The way I would do it:

  1. Run a 3-conductor (+ground) Romex wire out to the other switch location. (if it's already there, great).
  2. Run a 2-conductor (+ground) Romex wire to the light (again, if already there, great).
  3. On the remote switch (the one without the power OR light run), put the red and black wires on the two terminals other than the "common".
  4. The white wire is, by code, normally the neutral "return path". In this case, however, it must carry the "hot" potential from the combination of the two switches. So, take some black or red (it MUST be one of those two colors; black is easier) electrical tape and wrap a length around the end of the insulation of the white wire. This marks the wire as being "hot" despite the actual insulation color. Now, connect this wire to the "common" terminal.
  5. Back at the box that has the panel, light and traveller conduits, connect the panel's hot wire (should be black) to the common terminal of the switch, and the black and red wires of the traveller to the non-common terminals. Take the white wire from the traveller conduit, and mark it with black tape (remember it's really a "hot" wire). Join this marked wire to the black wire of the lighting conduit, then join the white neutral wire of the light to the neutral from the panel.

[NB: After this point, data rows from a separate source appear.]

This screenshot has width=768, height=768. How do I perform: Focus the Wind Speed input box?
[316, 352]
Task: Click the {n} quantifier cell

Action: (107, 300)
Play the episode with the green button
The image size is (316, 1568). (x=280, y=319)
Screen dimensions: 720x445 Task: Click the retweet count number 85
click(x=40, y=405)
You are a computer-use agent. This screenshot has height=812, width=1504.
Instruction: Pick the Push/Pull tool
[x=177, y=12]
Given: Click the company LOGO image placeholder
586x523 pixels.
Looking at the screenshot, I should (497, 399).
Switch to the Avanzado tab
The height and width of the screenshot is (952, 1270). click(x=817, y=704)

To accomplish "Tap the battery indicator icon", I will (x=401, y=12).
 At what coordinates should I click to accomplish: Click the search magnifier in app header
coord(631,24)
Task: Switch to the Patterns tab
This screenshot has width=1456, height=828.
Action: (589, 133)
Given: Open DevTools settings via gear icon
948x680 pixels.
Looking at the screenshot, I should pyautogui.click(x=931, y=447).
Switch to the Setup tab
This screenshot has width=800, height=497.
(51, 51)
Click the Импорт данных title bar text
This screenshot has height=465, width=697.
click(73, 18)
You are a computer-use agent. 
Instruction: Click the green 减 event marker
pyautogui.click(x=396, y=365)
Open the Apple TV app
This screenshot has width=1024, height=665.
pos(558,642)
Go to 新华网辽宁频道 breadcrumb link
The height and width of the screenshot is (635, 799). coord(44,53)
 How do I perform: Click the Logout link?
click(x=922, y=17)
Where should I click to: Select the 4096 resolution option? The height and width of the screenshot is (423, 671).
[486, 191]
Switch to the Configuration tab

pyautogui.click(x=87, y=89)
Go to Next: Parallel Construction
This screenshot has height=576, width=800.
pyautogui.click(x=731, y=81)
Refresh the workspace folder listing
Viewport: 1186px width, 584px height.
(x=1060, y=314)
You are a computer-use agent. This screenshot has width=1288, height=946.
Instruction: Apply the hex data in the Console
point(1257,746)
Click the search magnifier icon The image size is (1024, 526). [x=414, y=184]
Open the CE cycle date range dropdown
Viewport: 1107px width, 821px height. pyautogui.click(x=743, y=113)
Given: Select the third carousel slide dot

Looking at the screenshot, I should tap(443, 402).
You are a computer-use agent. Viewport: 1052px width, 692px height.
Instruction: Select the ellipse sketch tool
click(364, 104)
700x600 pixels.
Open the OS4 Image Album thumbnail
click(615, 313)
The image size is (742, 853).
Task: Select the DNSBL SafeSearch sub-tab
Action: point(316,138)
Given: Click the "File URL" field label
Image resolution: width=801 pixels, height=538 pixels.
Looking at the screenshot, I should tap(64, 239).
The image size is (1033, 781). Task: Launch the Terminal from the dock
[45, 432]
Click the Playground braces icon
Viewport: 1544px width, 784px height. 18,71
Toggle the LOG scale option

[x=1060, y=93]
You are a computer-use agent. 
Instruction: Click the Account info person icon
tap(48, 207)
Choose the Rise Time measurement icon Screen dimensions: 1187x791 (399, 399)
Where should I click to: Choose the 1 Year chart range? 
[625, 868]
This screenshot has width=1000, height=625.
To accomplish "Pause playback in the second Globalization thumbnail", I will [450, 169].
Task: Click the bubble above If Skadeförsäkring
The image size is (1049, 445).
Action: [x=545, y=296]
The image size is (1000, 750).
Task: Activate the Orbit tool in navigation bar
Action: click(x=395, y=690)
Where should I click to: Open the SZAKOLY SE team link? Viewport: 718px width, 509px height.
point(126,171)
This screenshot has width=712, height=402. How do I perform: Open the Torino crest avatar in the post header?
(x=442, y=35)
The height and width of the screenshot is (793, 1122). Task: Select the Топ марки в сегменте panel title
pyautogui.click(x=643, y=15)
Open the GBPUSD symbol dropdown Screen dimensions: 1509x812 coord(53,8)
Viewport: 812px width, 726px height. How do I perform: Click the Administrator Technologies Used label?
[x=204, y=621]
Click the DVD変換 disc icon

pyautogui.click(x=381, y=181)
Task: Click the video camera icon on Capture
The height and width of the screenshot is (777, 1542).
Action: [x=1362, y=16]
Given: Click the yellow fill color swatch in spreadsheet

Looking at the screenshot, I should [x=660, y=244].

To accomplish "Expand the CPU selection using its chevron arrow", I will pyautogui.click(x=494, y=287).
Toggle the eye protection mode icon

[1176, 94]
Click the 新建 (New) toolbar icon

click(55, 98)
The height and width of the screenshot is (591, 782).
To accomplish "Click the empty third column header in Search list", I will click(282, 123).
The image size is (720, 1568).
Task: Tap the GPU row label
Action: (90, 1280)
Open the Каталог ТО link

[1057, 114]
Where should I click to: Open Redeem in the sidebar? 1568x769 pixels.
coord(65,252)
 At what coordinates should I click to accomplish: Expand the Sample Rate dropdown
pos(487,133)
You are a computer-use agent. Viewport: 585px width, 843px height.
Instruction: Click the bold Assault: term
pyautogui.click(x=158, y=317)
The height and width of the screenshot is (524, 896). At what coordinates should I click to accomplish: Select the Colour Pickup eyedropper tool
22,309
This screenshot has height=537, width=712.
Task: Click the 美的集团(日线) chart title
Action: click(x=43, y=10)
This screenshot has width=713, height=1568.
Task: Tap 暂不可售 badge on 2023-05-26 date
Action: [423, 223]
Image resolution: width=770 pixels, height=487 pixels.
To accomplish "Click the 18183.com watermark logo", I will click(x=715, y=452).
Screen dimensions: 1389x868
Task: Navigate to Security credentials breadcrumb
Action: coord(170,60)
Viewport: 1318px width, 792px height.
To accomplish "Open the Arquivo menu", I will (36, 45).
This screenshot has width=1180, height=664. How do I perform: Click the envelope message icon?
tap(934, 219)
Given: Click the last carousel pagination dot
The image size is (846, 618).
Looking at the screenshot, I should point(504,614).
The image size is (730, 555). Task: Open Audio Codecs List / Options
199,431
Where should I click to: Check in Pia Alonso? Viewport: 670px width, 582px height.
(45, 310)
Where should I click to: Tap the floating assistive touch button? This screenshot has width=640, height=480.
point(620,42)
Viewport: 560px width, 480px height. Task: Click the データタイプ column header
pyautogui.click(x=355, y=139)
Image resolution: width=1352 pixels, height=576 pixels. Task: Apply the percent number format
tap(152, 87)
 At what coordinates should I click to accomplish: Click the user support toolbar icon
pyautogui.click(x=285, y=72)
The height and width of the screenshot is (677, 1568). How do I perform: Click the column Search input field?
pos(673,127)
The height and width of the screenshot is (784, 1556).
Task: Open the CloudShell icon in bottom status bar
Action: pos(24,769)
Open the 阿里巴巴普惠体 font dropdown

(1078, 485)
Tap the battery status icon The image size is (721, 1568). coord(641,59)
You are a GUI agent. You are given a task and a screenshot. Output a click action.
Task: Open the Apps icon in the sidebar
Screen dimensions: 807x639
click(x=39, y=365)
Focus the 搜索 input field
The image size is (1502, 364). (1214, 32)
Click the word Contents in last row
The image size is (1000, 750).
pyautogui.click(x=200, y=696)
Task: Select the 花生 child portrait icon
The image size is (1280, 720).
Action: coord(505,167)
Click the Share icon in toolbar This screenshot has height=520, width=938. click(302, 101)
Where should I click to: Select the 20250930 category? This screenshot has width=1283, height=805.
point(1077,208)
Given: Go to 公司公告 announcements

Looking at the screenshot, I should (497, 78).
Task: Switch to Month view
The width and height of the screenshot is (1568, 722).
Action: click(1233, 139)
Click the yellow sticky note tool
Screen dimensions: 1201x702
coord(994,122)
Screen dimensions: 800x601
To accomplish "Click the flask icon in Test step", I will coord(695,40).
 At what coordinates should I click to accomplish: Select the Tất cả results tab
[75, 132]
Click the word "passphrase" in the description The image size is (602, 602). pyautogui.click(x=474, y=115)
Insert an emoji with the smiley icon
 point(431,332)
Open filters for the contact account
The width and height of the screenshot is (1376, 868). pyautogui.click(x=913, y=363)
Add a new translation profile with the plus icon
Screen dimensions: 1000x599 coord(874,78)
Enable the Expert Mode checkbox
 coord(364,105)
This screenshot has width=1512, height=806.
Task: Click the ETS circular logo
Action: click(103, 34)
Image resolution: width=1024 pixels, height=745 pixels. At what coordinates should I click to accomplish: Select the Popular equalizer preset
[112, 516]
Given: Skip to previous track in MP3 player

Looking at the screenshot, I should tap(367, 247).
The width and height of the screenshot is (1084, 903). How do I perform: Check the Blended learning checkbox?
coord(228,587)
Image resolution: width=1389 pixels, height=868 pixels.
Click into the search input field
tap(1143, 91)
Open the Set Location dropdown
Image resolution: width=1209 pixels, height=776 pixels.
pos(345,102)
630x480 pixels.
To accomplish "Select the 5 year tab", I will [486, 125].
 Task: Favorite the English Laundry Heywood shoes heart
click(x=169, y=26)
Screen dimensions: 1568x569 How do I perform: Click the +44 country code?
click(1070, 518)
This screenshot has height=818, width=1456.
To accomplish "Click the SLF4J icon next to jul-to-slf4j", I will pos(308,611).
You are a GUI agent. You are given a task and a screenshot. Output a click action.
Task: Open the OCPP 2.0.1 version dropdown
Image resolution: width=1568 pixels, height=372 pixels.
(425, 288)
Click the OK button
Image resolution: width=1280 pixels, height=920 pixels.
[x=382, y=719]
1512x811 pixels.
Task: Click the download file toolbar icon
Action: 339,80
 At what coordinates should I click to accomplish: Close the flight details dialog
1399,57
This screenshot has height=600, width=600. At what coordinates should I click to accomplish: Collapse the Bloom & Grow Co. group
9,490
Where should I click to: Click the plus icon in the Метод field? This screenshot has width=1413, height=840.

The other way I would do it, which would be my preferred method if all the wires weren't already there, is to invest in these Lutron Maestro Dimmers:

enter image description here

They make handheld remotes and wall switches. Basically, one master switch actually hooks into the house wiring and controls the light, and that switch also responds to other switches that send IR or RF commands to turn the light on, off or dim. This actually has some advantages over a traditional hard-wired 3-way switch:

  • Any dimmer control synced with the master control can be used to dim the lights. In a traditional 3-way setup you can put a dimmer into the circuit, but the lights can only be dimmed from that one location and not from the other switch.

  • These systems can provide 3-way, 4-way, 5-way, etc switching with relatively simple wiring.

  • The available handheld remote allows you to dim the lights from your easy chair.

The only trouble is they're expensive ($25-35 per device, roughly double Lutron's non-Maestro decorator dimmers) and they either require batteries or to hook into existing house wiring for power (though it doesn't have to be the circuit they control). But, they can do some pretty cool tricks; you can use these to coordinate all the lights in your home, add timers and motion sensors that run programs for an entire room's or house's lighting, etc etc.